Berlinale-Kolumne „Im Film“ : Hier kommt der längste Satz der Festspiele

Viele Filme dieser Festspiele haben ein Problem: Sie kommen nicht zum Punkt, sind zu spät zu Ende. Unser Kolumnist antwortet an Tag 7 mit einem einzigen Satz.
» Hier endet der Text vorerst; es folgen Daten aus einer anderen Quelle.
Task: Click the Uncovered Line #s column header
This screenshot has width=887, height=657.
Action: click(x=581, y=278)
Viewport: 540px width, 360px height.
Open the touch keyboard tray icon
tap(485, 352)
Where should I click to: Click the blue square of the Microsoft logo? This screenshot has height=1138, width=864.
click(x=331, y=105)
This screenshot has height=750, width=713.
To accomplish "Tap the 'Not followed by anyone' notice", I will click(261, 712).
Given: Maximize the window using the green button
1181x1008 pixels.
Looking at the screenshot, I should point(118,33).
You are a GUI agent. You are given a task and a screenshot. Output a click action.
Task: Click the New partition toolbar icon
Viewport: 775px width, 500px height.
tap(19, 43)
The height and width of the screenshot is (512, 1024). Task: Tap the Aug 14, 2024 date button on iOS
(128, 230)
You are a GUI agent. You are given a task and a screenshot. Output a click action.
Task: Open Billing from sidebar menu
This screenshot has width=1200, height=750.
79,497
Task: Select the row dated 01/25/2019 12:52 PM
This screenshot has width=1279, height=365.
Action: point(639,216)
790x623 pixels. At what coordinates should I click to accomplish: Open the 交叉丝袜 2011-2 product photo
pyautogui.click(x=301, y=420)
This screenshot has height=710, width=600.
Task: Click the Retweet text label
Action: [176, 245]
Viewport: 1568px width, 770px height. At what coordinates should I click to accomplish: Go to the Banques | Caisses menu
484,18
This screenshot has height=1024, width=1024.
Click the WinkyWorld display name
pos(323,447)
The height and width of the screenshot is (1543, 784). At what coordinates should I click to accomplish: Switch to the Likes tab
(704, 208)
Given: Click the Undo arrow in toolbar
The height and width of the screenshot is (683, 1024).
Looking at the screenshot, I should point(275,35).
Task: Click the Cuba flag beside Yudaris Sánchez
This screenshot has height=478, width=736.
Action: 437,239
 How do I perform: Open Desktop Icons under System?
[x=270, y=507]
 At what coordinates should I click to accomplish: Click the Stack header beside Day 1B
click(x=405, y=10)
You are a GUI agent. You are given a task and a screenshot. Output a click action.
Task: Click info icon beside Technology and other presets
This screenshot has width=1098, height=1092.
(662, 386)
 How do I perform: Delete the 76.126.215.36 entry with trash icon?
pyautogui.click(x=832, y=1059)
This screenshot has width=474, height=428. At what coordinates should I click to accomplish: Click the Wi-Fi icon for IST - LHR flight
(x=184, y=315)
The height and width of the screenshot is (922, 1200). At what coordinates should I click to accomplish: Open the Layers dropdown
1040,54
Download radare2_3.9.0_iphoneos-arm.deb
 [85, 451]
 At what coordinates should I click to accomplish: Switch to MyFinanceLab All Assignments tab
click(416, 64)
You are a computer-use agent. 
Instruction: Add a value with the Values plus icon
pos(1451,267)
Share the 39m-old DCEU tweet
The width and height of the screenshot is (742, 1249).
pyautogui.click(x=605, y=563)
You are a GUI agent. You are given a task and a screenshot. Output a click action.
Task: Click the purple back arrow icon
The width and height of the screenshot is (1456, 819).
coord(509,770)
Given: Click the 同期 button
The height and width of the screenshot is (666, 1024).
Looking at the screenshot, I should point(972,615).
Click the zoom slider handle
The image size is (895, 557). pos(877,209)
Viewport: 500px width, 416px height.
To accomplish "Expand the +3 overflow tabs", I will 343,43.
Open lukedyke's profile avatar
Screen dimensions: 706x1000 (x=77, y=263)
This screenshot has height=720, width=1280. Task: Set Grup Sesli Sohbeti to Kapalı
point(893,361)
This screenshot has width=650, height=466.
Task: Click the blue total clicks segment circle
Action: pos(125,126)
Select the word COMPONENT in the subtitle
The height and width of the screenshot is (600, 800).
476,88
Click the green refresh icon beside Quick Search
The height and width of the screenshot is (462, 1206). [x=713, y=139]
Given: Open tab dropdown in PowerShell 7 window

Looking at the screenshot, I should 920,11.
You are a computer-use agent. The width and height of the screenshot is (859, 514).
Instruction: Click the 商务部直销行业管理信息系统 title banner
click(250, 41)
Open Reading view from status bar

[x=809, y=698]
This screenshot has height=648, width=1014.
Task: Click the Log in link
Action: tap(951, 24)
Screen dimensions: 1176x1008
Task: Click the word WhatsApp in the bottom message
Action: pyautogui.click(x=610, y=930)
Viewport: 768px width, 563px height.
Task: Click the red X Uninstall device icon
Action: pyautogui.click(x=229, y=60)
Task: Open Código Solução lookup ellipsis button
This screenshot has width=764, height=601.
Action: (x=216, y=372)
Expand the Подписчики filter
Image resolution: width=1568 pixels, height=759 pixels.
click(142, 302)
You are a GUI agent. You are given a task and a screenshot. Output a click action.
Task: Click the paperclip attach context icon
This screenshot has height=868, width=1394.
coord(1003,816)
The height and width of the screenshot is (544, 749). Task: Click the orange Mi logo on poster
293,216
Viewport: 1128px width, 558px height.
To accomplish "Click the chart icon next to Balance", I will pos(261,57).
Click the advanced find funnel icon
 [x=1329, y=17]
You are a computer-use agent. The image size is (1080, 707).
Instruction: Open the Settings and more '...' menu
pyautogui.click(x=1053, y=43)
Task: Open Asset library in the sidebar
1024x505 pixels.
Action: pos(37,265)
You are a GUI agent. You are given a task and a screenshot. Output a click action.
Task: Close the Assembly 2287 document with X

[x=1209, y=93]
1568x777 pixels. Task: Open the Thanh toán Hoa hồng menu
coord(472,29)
Burhan Qurbani ist der Regisseur von "Berlin Alexanderplatz".
Burhan Qurbani ist der Regisseur von "Berlin Alexanderplatz".Foto: REUTERS/Annegret Hilse

Schluss zu machen, das fällt schwer, vor allem wenn man nicht weiß, wie man es richtig anstellen soll, weil es ja hier, wie sonst im Leben auch, mindestens zwei Möglichkeiten gibt, entweder den abrupten Cut, Zack, Aus, Ende, oder das langsame Ausklingen, was nicht weniger Erschütterungen mit sich bringt, denn natürlich merkt man als Mensch, der Gefühle hat, wenn ein altes Leben aufzuhören beginnt, ohne dass schon ein neues angefangen hat, und genau so läuft es im Kino, wo ein guter Schluss einen ganzen, gern mal zu langen Film retten kann wie ein wunderschönes Tor in der Nachspielzeit ein grottiges Fußballspiel von Hertha BSC noch retten könnte, nur dass bei der Berlinale viel mehr Spiele gleichzeitig laufen und jeder der 340 Filme ein eigenes schönes oder schlechtes Ende finden muss, egal ob still, knallig, irgendwann muss gut sein, auch bei Sätzen in einer Kolumne, schon klar, aber soweit sind wir noch nicht, denn es soll hier um ein Problem gehen, das viele Filme dieser Festspiele haben, sie sind zu spät zu Ende, können keinen Punkt setzen, und selbst wenn sie es tun, auch in zunächst rasanter Form wie im episch angelegten Essayfilm „Berlin Alexanderplatz“, in dem sich viele spannende Schlüsse aufdrängen, schon weil der drei Stunden lange Streifen in fünf Kapitel eingeteilt ist, ergänzt durch einen Epilog, die allesamt Francis zeigen, den Flüchtling, der zu Franz wird, um sich zu behaupten auf dem Berliner Pflaster, zwischen dessen Steinen der Dreck hängt, in den Franz immer wieder fällt, um neu aufzustehen, und dabei zu ahnen, dass es doch kein gutes Ende mit ihm nimmt, und so vergehen die Kapitel seiner vielen Leben in dieser Stadt, in der sich Schichten der Geschichte auftürmen, und Geschichten, die auch im wahren Leben öfter im Dreck spielen als wir es alle wahrhaben wollen, erst recht auf einer Berlinale, die ja glitzern will, während sie nachdenklich ist, sogar in dem Moment, in dem sie darüber nachdenkt, warum für einen Franz, der mal ein Francis war, offenbar kein guter Platz rund um den Alexanderplatz vorgesehen ist, wobei man zugeben muss, dass es rund um den Alexanderplatz sowieso kaum schöne Plätze gibt, erst recht im Winter, wenn der Brunnen nicht sprudelt, an dem sonst Menschen sitzen, die noch nach ihrem Platz bei uns suchen, ja, die Straßenbahnen sind das einzig Belebende gerade am Alexanderplatz, aber sie fahren weiter, bloß weg hier, bis zu ihrer Endhaltestelle, und dann ist Schluss.